Reproduce the material below verbatim, beginning with its first line and continuing through the line that contains "should pyautogui.click(x=10, y=291).".
* Start Exercise data *
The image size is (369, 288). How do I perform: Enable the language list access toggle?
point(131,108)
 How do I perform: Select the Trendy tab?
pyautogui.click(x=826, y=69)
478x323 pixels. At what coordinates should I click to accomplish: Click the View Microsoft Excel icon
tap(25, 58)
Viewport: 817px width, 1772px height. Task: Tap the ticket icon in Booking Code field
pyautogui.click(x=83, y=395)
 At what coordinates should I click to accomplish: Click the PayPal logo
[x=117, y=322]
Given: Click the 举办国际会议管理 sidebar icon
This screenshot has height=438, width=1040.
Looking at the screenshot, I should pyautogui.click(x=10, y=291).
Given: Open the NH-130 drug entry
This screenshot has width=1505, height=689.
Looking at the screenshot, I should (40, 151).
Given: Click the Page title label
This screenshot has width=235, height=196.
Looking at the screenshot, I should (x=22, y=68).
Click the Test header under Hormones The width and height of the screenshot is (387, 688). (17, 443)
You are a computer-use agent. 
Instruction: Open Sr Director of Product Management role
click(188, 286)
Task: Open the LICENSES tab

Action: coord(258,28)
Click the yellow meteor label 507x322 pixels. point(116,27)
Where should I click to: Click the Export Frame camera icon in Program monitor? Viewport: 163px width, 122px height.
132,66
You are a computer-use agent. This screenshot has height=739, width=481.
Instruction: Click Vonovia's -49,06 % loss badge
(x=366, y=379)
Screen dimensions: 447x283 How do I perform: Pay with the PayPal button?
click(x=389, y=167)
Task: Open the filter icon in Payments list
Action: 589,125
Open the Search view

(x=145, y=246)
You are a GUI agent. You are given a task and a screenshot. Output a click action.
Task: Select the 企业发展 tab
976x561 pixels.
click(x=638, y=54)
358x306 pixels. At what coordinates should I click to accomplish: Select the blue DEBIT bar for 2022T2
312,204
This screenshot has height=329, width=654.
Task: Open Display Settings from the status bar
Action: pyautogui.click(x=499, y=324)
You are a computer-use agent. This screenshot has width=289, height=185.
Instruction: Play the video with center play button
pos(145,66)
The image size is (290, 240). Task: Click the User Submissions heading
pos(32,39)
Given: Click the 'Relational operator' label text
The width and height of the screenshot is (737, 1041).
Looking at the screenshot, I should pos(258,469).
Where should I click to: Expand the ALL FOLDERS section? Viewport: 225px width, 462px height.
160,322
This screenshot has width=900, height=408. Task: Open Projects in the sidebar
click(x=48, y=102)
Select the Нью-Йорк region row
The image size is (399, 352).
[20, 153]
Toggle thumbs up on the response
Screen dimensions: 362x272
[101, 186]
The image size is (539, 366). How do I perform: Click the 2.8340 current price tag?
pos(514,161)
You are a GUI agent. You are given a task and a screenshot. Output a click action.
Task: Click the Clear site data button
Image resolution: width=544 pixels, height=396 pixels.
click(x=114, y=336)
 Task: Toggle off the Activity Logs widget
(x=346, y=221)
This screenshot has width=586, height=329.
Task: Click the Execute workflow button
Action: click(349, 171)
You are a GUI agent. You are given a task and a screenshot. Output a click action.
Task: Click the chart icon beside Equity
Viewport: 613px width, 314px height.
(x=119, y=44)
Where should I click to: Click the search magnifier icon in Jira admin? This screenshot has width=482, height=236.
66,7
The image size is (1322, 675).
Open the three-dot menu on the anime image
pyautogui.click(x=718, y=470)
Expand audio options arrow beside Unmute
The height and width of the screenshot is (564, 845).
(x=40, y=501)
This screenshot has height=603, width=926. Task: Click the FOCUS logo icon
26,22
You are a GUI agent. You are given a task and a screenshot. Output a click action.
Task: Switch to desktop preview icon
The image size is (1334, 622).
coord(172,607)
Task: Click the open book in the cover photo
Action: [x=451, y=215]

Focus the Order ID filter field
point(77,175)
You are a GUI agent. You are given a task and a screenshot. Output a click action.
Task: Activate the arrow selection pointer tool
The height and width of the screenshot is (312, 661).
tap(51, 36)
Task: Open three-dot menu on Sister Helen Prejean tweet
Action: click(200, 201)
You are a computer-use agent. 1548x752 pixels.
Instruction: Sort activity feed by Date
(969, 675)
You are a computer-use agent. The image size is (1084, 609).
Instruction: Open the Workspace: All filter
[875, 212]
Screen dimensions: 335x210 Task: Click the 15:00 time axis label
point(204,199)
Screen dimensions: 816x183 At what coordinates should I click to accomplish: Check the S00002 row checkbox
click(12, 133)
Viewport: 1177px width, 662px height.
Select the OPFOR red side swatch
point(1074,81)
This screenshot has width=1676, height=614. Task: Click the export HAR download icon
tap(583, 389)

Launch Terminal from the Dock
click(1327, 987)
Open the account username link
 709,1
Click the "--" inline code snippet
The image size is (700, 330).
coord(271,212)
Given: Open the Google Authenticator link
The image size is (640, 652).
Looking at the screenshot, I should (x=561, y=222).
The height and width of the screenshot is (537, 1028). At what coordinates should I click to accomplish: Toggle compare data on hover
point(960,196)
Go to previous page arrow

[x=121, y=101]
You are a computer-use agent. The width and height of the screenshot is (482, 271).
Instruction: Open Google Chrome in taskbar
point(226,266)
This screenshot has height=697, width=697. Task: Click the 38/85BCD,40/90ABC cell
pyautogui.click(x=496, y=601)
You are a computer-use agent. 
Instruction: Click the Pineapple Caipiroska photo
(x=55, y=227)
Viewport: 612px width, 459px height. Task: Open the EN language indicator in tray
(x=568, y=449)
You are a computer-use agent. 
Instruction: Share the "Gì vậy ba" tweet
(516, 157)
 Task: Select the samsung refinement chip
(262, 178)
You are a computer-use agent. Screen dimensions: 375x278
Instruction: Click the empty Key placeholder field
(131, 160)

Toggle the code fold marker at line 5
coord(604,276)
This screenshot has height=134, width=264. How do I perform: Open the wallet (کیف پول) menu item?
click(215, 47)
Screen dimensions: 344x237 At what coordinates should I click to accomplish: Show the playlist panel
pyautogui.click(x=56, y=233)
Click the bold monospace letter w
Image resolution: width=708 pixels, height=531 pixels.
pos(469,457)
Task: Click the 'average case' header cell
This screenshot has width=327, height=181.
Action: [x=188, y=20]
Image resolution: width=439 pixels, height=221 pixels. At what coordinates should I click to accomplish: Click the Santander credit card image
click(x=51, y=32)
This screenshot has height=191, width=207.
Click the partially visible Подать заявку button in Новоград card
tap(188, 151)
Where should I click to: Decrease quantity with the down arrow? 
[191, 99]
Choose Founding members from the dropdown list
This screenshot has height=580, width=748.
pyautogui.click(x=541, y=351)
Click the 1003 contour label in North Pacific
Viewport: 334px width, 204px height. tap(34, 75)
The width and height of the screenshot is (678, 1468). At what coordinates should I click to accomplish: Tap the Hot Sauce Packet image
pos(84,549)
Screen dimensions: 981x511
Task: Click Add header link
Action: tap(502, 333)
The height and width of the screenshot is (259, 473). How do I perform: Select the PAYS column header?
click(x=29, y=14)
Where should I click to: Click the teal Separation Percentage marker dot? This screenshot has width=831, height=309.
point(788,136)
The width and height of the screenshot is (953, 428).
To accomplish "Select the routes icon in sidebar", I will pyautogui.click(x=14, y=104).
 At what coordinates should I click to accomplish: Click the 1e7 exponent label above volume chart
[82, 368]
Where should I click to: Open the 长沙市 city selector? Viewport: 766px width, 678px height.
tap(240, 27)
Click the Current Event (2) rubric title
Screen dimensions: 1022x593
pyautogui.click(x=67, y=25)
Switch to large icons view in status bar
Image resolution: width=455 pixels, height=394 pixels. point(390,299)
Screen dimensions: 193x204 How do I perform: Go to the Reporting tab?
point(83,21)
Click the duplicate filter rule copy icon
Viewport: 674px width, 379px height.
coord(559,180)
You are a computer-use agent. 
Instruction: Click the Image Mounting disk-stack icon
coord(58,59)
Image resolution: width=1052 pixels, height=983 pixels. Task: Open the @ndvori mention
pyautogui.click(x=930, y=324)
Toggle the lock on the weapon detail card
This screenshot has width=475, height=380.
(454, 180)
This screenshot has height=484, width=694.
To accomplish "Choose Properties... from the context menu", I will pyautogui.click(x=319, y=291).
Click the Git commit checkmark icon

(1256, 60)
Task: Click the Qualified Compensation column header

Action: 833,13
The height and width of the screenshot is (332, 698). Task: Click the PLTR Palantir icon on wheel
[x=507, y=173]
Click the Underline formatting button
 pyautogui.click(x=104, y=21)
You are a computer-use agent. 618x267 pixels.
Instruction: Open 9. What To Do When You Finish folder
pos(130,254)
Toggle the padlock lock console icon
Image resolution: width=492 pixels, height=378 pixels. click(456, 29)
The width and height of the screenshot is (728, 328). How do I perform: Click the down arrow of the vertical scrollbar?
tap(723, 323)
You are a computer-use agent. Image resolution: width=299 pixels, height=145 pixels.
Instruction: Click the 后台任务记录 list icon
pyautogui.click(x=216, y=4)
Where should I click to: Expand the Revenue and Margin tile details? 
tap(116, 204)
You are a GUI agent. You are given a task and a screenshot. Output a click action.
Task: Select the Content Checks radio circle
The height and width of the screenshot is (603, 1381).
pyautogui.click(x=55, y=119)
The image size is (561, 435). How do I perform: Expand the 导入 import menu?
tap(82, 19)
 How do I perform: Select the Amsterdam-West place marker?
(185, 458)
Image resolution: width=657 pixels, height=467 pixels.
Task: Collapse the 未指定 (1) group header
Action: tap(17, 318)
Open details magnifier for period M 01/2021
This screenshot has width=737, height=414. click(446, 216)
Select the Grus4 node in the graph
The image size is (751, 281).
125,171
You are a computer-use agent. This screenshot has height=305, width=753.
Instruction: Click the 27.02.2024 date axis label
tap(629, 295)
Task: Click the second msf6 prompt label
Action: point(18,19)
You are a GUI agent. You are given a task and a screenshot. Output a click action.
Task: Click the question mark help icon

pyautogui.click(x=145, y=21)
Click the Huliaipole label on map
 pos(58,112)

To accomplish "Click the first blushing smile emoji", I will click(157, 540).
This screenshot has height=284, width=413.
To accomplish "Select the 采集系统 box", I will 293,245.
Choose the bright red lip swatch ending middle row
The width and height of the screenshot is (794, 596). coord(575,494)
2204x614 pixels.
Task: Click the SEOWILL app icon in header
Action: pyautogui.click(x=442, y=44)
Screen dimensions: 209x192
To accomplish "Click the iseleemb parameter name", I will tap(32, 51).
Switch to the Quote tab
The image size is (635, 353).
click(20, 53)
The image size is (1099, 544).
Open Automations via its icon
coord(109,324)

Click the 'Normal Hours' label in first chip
* End Exercise data *
◆ **Answer to the problem**:
The image size is (369, 288). How do I perform: Enable the language list access toggle?
point(131,108)
 How do I perform: Select the Trendy tab?
pyautogui.click(x=826, y=69)
478x323 pixels. At what coordinates should I click to accomplish: Click the View Microsoft Excel icon
tap(25, 58)
Viewport: 817px width, 1772px height. Task: Tap the ticket icon in Booking Code field
pyautogui.click(x=83, y=395)
 At what coordinates should I click to accomplish: Click the PayPal logo
[x=117, y=322]
Given: Click the 举办国际会议管理 sidebar icon
This screenshot has height=438, width=1040.
Looking at the screenshot, I should pyautogui.click(x=10, y=291).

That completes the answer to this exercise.